Input records:
·····

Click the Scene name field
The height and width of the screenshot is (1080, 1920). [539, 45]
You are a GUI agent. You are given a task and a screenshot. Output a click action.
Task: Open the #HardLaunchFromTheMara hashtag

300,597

·····

What the exercise asks:
Your task is to reproduce exactly the lines that begin with the one containing "You are a GUI" and continue to the end of the data, both ends included.

Task result:
You are a GUI agent. You are given a task and a screenshot. Output a click action.
Task: Open the #HardLaunchFromTheMara hashtag

300,597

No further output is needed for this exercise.